Although our discussion has been in terms of generator operation, the equivalent circuit is the same for both **synchronous motor and generator** operation, except for the direction of the armature current.

**FIGURE 3:** Per-phase synchronous machine equivalent circuit.

- Including armature reactance.
- Simplified, neglecting armature reactance.

**Determining the Synchronous** **Reactance**

In order for a model to be of use, there must be some method to determine the parameters of the model, in particular, the synchronous reactance.

Fortunately, we can get an approximate value for the synchronous reactance using two simple tests —the open-circuit and short-circuit tests.

**Open-Circuit Test**

Looking at the equivalent circuit of Figure 3(b), under open-circuit conditions the terminal voltage of the machine will be equal to the generated voltage. The generated voltage is given by equation 1.

Because the steel of the synchronous machine will eventually saturate, the generated voltage will show the effects of magnetic saturation when plotted as a function of the field current.

The **dashed line** in Figure 4 shows a plot of the open-circuit voltage of a small synchronous machine. At low values of field current, the open-circuit voltage is essentially linearly related to the field current. At a field current of about 0.45 amps, however, the steel begins to saturate magnetically and the rate of increase in voltage begins to roll off as the field current is increased up to 1.0 amps.
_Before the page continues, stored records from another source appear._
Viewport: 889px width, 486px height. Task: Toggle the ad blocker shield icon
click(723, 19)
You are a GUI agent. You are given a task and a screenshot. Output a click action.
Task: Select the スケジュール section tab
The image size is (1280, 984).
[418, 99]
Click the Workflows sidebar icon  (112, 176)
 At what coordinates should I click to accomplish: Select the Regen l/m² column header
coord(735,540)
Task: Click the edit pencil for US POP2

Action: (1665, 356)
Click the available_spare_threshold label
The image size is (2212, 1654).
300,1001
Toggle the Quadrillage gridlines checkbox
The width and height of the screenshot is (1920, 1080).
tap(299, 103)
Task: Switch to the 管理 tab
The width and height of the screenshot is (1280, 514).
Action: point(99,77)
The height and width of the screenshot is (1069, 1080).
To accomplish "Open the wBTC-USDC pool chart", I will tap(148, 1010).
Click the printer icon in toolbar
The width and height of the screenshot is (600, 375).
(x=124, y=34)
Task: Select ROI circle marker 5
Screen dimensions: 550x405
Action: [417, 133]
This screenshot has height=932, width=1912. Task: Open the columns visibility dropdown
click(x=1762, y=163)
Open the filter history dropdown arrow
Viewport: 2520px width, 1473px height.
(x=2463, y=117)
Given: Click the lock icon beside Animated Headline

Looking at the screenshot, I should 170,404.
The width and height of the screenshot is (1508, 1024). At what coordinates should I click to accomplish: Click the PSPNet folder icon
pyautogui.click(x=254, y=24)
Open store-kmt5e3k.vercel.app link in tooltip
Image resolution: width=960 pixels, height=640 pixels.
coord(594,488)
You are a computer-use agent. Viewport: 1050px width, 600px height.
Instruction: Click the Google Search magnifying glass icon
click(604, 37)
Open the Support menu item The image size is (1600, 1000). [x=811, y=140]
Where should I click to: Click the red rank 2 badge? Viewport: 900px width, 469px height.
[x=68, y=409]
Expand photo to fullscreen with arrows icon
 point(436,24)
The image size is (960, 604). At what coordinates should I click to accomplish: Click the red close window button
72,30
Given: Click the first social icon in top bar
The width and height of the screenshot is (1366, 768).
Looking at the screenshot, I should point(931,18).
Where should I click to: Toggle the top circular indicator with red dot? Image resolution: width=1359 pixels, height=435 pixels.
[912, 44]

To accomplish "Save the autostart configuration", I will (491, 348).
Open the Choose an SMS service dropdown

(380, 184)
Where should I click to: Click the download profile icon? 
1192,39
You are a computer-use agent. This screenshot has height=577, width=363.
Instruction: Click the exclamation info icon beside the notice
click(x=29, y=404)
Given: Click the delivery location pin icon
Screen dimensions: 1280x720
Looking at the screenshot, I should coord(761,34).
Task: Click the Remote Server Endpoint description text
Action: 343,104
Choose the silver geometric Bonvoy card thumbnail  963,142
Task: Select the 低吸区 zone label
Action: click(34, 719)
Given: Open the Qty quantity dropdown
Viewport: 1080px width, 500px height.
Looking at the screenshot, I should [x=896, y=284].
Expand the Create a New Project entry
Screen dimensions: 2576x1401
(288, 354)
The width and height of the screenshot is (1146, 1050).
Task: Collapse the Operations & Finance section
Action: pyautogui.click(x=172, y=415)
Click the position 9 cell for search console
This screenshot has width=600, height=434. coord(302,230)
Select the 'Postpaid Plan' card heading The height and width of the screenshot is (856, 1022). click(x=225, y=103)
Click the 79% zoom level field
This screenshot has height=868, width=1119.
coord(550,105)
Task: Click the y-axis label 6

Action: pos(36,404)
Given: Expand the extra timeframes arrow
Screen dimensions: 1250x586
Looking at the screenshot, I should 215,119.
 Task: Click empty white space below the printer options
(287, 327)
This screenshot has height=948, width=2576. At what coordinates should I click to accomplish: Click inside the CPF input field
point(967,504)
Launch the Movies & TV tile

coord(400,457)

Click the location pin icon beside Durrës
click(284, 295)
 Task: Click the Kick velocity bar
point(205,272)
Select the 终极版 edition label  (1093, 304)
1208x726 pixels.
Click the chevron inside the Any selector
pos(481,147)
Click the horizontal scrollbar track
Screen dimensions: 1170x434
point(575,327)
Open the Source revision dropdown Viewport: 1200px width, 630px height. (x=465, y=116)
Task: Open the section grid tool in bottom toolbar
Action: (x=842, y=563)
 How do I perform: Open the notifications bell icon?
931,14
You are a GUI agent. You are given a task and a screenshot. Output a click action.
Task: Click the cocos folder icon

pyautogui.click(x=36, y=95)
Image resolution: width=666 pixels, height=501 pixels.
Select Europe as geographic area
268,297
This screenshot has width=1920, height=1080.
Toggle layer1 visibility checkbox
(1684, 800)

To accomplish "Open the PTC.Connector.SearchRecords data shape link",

The **linear portion** of the open-circuit voltage characteristic and its extension, shown by the **heavy solid line**, is called the *air gap line**.* When operating on the air- gap line, the synchronous reactance is fairly constant.

“By driving the generator at the constant speed with no load and varying the field current, one can obtain the open-circuit characteristic.”

**FIGURE 4:** Characteristic curves of a synchronous generator.

**Short-Circuit Test**

Figure 4 shows the equivalent circuit of the synchronous generator with a short circuit applied at the terminals. Under this condition, all of the generated voltage will be dropped across the synchronous reactance:

\[\begin{matrix} {{E}_{a}}=j{{I}_{sc}}{{X}_{s}} & {} & \left( 3 \right) \\\end{matrix}\]

Where I_{sc }is the short-circuit current.

By applying a short at the terminals of the machine and driving it at rated speed with some excitation, the short-circuit current can be found as a function of the field current. The **solid line, marked with triangles**, in Figure 4 shows the short-circuit current.

In reality, it is not usually possible to obtain the short-circuit current directly with rated field current, as the armature current would be too high. Thus, only the lower portion of the characteristic is measured directly, and the resulting line is extended to rated field current.

In the case shown in Figure 4, the field current was raised only to 0.25 amps when the short was applied to the synchronous machine terminals. The remainder of the curve was linearly extrapolated.

**FIGURE 4:** Equivalent circuit of the synchronous machine with short applied at terminals.

Equation 3 can be solved for the synchronous reactance:

\[\begin{matrix} {{X}_{s}}=\frac{{{E}_{a}}}{{{I}_{sc}}} & {} & \left( 4 \right) \\\end{matrix}\]

“It is important to ensure that the generated voltage and the short-circuit current used in equation 4 are both measured at the same value of field current.”

Because the generated voltage is a nonlinear function of the field current, the value calculated for the synchronous reactance will depend on the field current. The solid curve, marked by solid squares, in Figure 4 shows the variation of the calculated synchronous reactance.